» **Problem requirements**: Update the data below by changing each "Viewport" to "Display" and leaving everything else as it is.

(Source data)
········

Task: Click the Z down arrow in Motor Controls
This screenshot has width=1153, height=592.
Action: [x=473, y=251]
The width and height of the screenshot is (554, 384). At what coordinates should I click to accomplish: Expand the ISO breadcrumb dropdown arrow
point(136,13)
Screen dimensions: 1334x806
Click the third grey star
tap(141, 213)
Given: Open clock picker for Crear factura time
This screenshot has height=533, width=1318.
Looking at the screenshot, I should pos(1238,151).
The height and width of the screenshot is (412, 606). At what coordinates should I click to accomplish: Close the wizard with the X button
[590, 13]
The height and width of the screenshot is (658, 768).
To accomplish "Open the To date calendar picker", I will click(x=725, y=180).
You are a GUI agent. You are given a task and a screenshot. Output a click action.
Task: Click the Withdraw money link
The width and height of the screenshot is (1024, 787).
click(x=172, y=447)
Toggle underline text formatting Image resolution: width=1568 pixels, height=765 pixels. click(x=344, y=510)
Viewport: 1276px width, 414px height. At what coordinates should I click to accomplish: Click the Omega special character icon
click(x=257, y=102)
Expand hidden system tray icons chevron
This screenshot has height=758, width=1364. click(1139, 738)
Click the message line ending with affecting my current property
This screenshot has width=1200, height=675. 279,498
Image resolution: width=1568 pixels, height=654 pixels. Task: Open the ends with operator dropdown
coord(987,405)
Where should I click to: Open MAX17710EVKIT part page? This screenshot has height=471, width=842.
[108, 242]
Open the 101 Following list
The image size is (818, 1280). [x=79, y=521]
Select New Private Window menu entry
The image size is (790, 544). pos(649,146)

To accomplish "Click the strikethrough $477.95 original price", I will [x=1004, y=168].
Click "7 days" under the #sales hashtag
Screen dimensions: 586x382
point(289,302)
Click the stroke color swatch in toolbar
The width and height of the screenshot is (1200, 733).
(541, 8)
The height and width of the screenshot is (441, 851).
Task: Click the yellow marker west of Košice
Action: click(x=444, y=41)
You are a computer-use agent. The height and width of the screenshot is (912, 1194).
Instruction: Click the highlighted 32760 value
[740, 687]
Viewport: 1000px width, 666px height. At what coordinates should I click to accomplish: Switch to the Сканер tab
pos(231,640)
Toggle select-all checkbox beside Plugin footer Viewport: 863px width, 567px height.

········

» **Task response**:
Task: Click the Z down arrow in Motor Controls
This screenshot has width=1153, height=592.
Action: [x=473, y=251]
The width and height of the screenshot is (554, 384). At what coordinates should I click to accomplish: Expand the ISO breadcrumb dropdown arrow
point(136,13)
Screen dimensions: 1334x806
Click the third grey star
tap(141, 213)
Given: Open clock picker for Crear factura time
This screenshot has height=533, width=1318.
Looking at the screenshot, I should pos(1238,151).
The height and width of the screenshot is (412, 606). At what coordinates should I click to accomplish: Close the wizard with the X button
[590, 13]
The height and width of the screenshot is (658, 768).
To accomplish "Open the To date calendar picker", I will click(x=725, y=180).
You are a GUI agent. You are given a task and a screenshot. Output a click action.
Task: Click the Withdraw money link
The width and height of the screenshot is (1024, 787).
click(x=172, y=447)
Toggle underline text formatting Image resolution: width=1568 pixels, height=765 pixels. click(x=344, y=510)
Display: 1276px width, 414px height. At what coordinates should I click to accomplish: Click the Omega special character icon
click(x=257, y=102)
Expand hidden system tray icons chevron
This screenshot has height=758, width=1364. click(1139, 738)
Click the message line ending with affecting my current property
This screenshot has width=1200, height=675. 279,498
Image resolution: width=1568 pixels, height=654 pixels. Task: Open the ends with operator dropdown
coord(987,405)
Where should I click to: Open MAX17710EVKIT part page? This screenshot has height=471, width=842.
[108, 242]
Open the 101 Following list
The image size is (818, 1280). [x=79, y=521]
Select New Private Window menu entry
The image size is (790, 544). pos(649,146)

To accomplish "Click the strikethrough $477.95 original price", I will [x=1004, y=168].
Click "7 days" under the #sales hashtag
Screen dimensions: 586x382
point(289,302)
Click the stroke color swatch in toolbar
The width and height of the screenshot is (1200, 733).
(541, 8)
The height and width of the screenshot is (441, 851).
Task: Click the yellow marker west of Košice
Action: click(x=444, y=41)
You are a computer-use agent. The height and width of the screenshot is (912, 1194).
Instruction: Click the highlighted 32760 value
[740, 687]
Display: 1000px width, 666px height. At what coordinates should I click to accomplish: Switch to the Сканер tab
pos(231,640)
Toggle select-all checkbox beside Plugin footer Display: 863px width, 567px height.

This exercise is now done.